==== INFORMATION GIVEN

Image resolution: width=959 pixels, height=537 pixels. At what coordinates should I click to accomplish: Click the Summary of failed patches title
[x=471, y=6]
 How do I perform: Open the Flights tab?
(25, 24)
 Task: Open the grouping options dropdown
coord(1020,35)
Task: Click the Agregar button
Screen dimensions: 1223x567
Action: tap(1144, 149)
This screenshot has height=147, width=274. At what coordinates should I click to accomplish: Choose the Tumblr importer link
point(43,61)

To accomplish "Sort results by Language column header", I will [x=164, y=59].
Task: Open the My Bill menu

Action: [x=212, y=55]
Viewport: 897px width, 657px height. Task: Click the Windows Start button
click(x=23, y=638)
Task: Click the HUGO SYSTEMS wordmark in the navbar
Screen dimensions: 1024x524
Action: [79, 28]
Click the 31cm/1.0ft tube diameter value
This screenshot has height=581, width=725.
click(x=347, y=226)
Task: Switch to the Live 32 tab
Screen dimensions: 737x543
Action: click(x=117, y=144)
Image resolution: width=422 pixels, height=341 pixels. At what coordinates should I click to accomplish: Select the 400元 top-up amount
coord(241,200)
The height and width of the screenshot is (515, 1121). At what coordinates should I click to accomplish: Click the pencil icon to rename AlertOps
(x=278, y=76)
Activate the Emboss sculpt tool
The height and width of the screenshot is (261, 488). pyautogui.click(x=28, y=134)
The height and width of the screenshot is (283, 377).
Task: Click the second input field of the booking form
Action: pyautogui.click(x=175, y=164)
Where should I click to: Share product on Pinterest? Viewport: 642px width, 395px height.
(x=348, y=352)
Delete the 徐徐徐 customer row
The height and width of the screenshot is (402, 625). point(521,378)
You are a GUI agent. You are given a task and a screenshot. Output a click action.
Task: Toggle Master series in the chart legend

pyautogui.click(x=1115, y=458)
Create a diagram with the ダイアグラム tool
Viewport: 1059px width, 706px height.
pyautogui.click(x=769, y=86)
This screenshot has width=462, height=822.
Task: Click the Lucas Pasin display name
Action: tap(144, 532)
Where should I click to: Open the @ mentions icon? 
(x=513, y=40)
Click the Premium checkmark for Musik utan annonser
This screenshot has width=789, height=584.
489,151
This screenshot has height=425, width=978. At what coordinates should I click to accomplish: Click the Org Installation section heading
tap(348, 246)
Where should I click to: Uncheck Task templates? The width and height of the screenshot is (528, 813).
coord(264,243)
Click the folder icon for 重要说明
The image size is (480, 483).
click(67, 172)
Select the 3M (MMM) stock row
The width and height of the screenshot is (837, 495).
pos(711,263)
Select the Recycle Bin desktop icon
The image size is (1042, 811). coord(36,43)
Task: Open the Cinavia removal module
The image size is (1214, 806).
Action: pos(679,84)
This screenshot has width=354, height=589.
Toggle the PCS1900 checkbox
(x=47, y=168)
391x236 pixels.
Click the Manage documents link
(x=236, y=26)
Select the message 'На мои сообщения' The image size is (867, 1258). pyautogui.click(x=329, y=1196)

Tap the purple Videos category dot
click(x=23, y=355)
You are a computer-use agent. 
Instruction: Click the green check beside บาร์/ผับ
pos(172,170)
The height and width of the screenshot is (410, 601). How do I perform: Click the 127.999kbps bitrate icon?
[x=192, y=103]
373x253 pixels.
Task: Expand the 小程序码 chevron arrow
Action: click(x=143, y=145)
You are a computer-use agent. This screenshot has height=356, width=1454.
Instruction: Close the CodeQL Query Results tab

========

EXERCISE DESCRIPTION: Return every line above that contains the word "agent".

WRITTEN REPLY:
You are a GUI agent. You are given a task and a screenshot. Output a click action.
You are a computer-use agent. 
You are a computer-use agent. This screenshot has height=356, width=1454.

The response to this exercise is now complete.